Un scandale peut toutefois paraître comme un croche-pied, un règlement de compte réactif. De nombreux scandales, successifs et non avoués, ce n'est pas une cavalcade. Ce n'est certes pas fortuit. Ce ne sont pas des sommations envers de probables échéances. Rien n'est en vue. La Constitution ? Les remaniements cycliques et usuels ?

Au moment où il fallait, pour le salut des nuques innocemment étêtées, des compétences candidement brisées et des esprits injustement emprisonnés, faire quelque chose, la loi, la force et le prétoire se cèlent dans la moisissure du silence. La détermination politique d'aller au-devant des choses n'est pas une sinécure quand elle n'est non plus une tactique opiniâtre de réoccupation d'une aisance décisionnelle abîmée. Un règne tire-t-il à sa fin ? Un pousse-toi de là que je m'y mette ? Sinon que veulent dire tous ces cris « au loup ! » qui bondissent de partout ? La bergerie serait-elle mal gardée à tel point que nul enclos, nul pasteur, nul souci n'est apte à sécuriser l'assistance et la rassurer ? Car le fait de jeter des regards passifs et désintéressés sur l'ampleur d'une action de dévastation préjuge que l'on s'inscrit ouvertement avec un dessein, dans une allure de rouler, de marcher et de faire des galopades au profit d'un groupe restreint préalablement privilégié.

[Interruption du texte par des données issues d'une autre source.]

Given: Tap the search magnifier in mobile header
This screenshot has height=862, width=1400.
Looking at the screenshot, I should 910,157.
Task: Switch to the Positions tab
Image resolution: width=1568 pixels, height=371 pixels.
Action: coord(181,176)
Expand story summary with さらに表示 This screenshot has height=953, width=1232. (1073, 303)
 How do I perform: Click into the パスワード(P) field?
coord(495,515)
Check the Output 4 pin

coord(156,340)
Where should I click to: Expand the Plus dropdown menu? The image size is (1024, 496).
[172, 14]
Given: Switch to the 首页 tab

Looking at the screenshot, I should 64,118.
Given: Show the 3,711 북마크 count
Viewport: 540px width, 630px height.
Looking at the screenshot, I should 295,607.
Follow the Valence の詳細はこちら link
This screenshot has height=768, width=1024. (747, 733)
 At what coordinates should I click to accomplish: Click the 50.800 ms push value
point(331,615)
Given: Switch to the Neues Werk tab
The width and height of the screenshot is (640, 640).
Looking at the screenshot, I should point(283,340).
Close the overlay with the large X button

La morale se pétrit aux ingrédients de l'immoral pour livrer, en fin de barbotine, l'appétit irrésistible de gagner sans effort, de vaincre sans combat et de manger sans prise de peine au moins de mâcher. Le génie de l'import, les miracles de la députation, le sésame de l'immobilier, la clémence des banques font que ceux qui possèdent sont les maîtres de céans. Les autres, des ratés, des paumés. C'est durant la promesse que naissent les frustrations et surgissent les prochaines défaites. Le discours capiteux, en fait abusif, est celui-là qui vous assomme par les merveilles des fausses réussites.